Warning: I am not a CPA, but I try to be accurate, so I invite anyone to correct me on this topic.
A patent is an asset that depreciates. As defined by Fireworks Zone, “Depreciation is writing off a tangible asset as consumed on pro-rata basis, for the estimated pre-defined life of the asset.” As explained more specifically on Investopedia, “For example, a patent on a piece of medical equipment usually has a life of 17 years. The cost involved with creating the medical equipment [patent on it?] is spread out over the life of the patent, with each portion being recorded as an expense on the company’s income statement.”
At least some law departments capitalize some portion of the costs of obtaining a patent. With that accounting treatment, the prosecution and filing fees, as well as annual maintenance fees, are not expensed in the year incurred but they are depreciated over the period of patent protection.
Later, as I understand it, if the company abandons a patent in a country, it must recapture some portion of the amounts previously capitalized and those write-offs go directly to the company’s bottom-line. It’s a pay me now or pay me later proposition.

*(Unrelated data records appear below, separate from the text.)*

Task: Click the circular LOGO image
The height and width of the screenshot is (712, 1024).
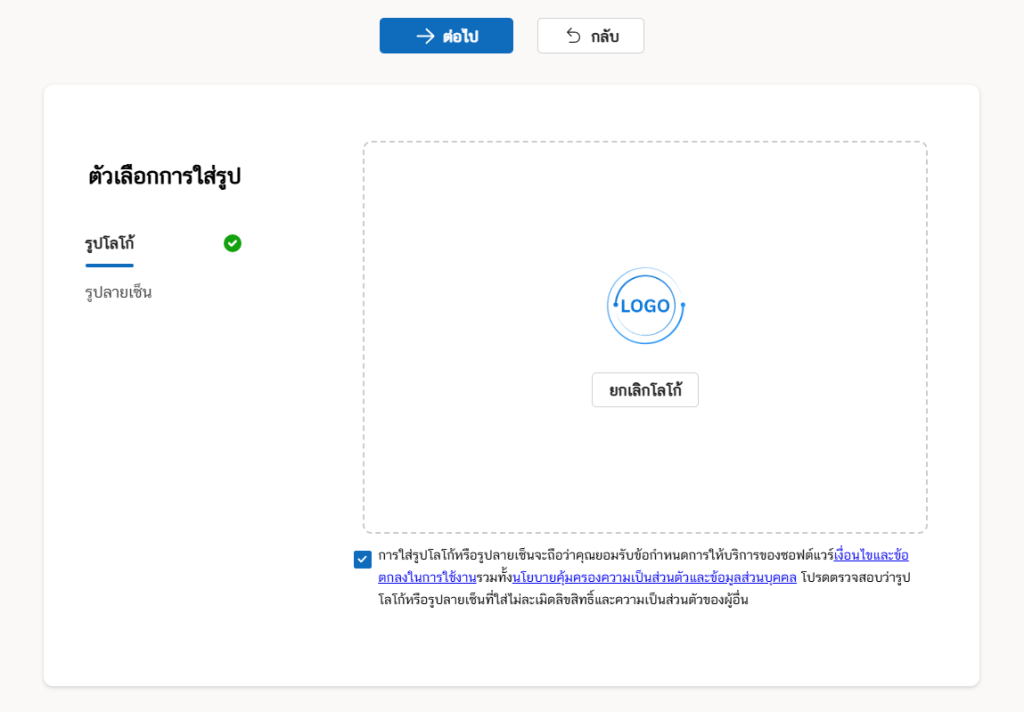Action: pyautogui.click(x=645, y=306)
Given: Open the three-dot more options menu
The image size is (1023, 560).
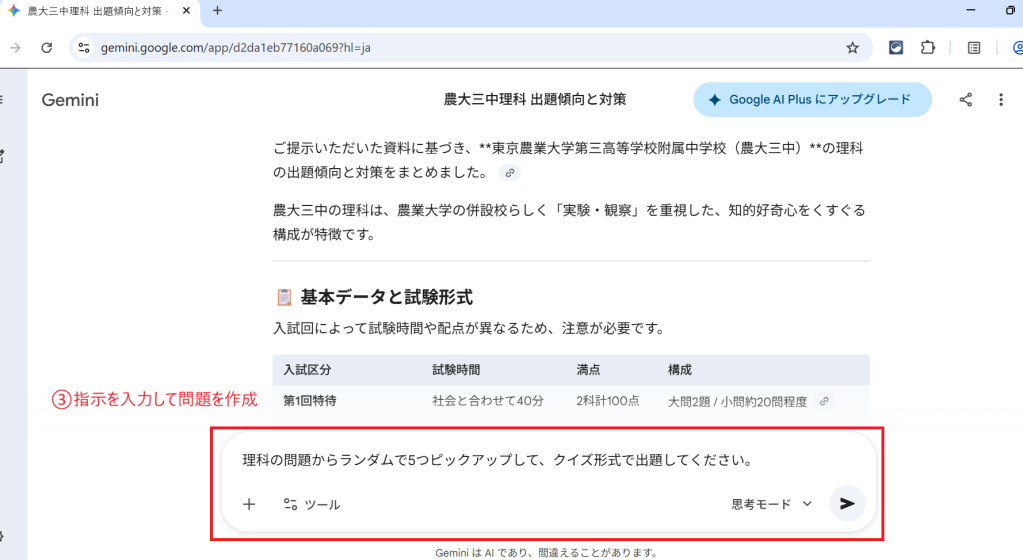Looking at the screenshot, I should pyautogui.click(x=1001, y=100).
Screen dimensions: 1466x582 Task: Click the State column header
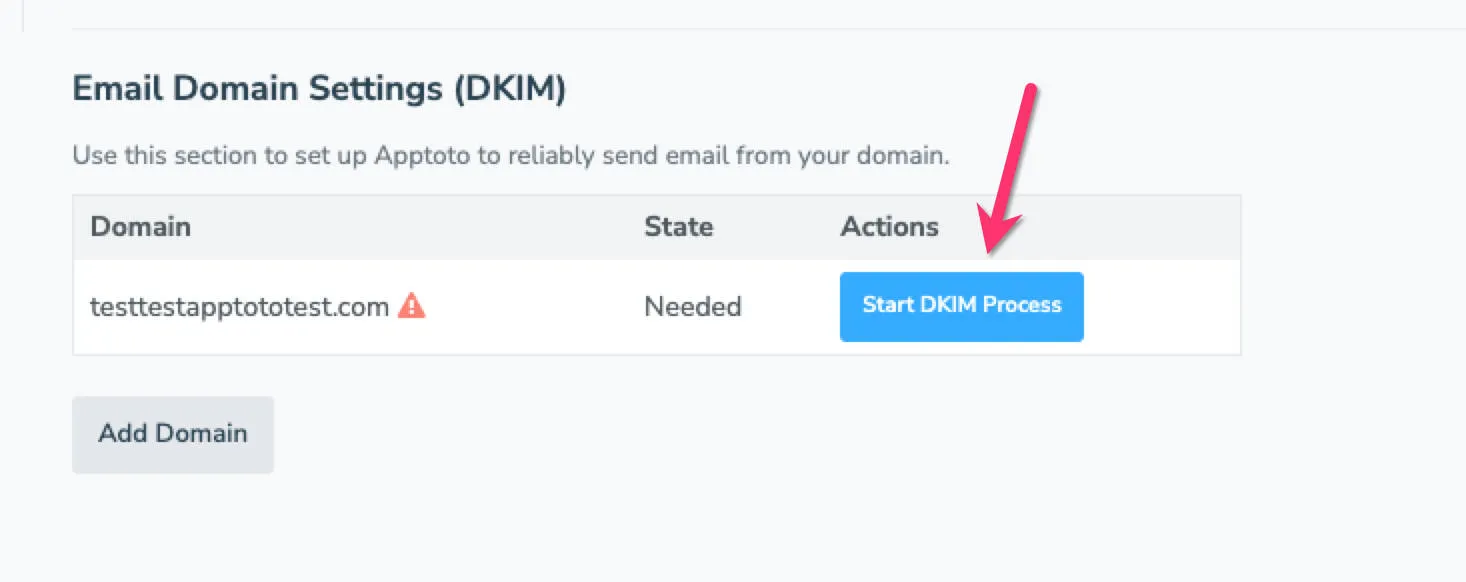(x=678, y=226)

My tentative points from all this are two. Legal spend of a law department varies according to its accounting treatment of patent costs. Second, when patents are abandoned, does any company charge something back to the legal department (See my post of March 18, 2007: accounting terms with 15 references; Aug. 12, 2008: options expensed; Sept. 5, 2007: compensation over $1 million; and Dec. 3, 2007: cash basis and reserves and P&L.)?